- **Source excerpt**

3 Flashcards
Data Mining vs Data Profiling
Data mining is process of discovering relevant information that has not yet been identified before (convert raw data into valuable information)
Data profiling is done to evaluate a dataset for uniqueness, logic, and consistency.
Data Wrangling
Data wrangling is the process of transforming and structuring data from one raw form into a desired format with the intent of improving data quality and making it more consumable and useful for analytics or machine learning
Steps in analytics project
Understanding the problem: Define the business or analytical question, determine key objectives, and establish success criteria.
Collecting data: Gather relevant data from internal databases, APIs, web scraping, or third-party sources to support analysis.
Cleaning data: Remove inconsistencies, handle missing values, and standardize formats to ensure data quality and reliability.
Exploring data: Analyze distributions, detect patterns, and visualize relationships to gain insights and guide further analysis.
Interpreting results: Draw meaningful conclusions, derive actionable insights, and communicate findings to stakeholders for decision-making.
how to melt a pandas dataframe called ‘report’. Just an exercise to understand the elements within melt function.
report.melt(
id_vars = specifies which columns should remain unchanged,
value_vars = specifies which columns should be transformed into long format,
var_name = transforms column values into columns themselves,
value_name = new numerical value across all the columns)

- **Your task**
In the flashcards, translate this sentence into Spanish: "Data profiling is done to evaluate a dataset for uniqueness, logic, and consistency."

- **Information shown**

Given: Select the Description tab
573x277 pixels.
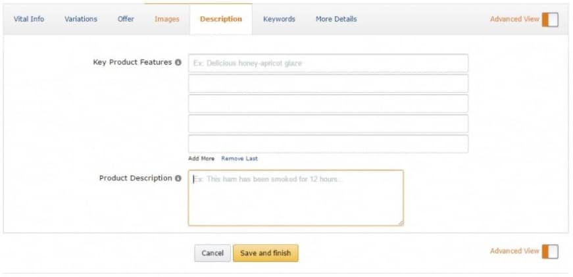Looking at the screenshot, I should click(x=221, y=19).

- **Final result**
La elaboración de perfiles de datos se realiza para evaluar un conjunto de datos en cuanto a su unicidad, lógica y coherencia.